Wikileaks: cat among pigeons
A couple of days ago, I finished a post on Wikileaks by stating that the media organisation that refuses to play by everybody else’s rules is still learning its own game. I promised you more on that and here it is.
One of the reasons Wikileaks has attracted such a strong reaction from the Pentagon and others is precisely because it doesn’t play by a variety of media ‘rules’.
Far more subtle pressure can be placed on traditional media organisations, which have obvious offices with a registered address under a specific legal jurisdiction, journalists and editors who are easily contactable, and established guidelines and working practices (however praiseworthy or dubious).
Wikileaks, with just a four year publishing history, is much more of an unknown quantity spread across the globe to avoid legal censure. Its servers are apparently safely stored in a Cold War nuclear bunker in Sweden and it has been pressing the Icelandic government to create a legal environment that will protect whistleblowers.
Operating in a grey area somewhere between the spheres of media and activism, Wikileaks is also capitalising on a window of opportunity. The organisation’s ability to consistently publish secret documents is based on the vulnerability of institutional record-keeping to the potential for individuals to transmit vast quantities of digital information with relative ease.
The bureaucratic organisations that Wikileaks seeks to expose have failed to address a number of the weaknesses made possible by the digital era.

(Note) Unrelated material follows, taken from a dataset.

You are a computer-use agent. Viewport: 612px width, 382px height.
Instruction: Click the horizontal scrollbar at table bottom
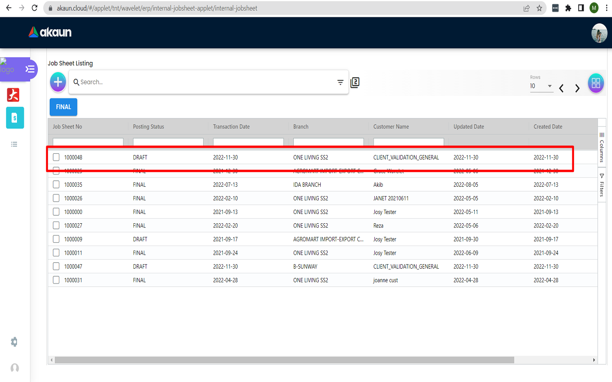coord(284,360)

Existing governmental controls are demonstrably inadequate.
The point was rammed home at the Frontline Club on Monday by Wikileaks’ founder, Julian Assange, when he discussed the Pentagon’s attempts to frame Wikileaks’ actions as a breach of the U.S. Espionage Act.
In order to do so, the U.S. military demanded that Wikileaks “return” documents as though they were bits of paper.
Assange described a light-hearted conversation in a Wikileaks office in which the team wondered if they could fulfil that demand simply by sending the Pentagon an email with the documents attached.
While one might hope that Wikileaks would force the powerful to be more transparent and accountable, a clampdown by the Pentagon is probably more likely.
Procedural changes at the Pentagon are inevitable, pressure for legal reform is not unlikely and perhaps they’ll even be learning from Wikileaks – an organisation that seems to know a thing or two about information security and secrecy.
In the meantime, Wikileaks will be kept under pressure. An alleged source of the Afghan war log leaks, Bradley Manning, has been made into a high profile scapegoat and Assange described the last three months as the most difficult for Wikileaks since the organisation began.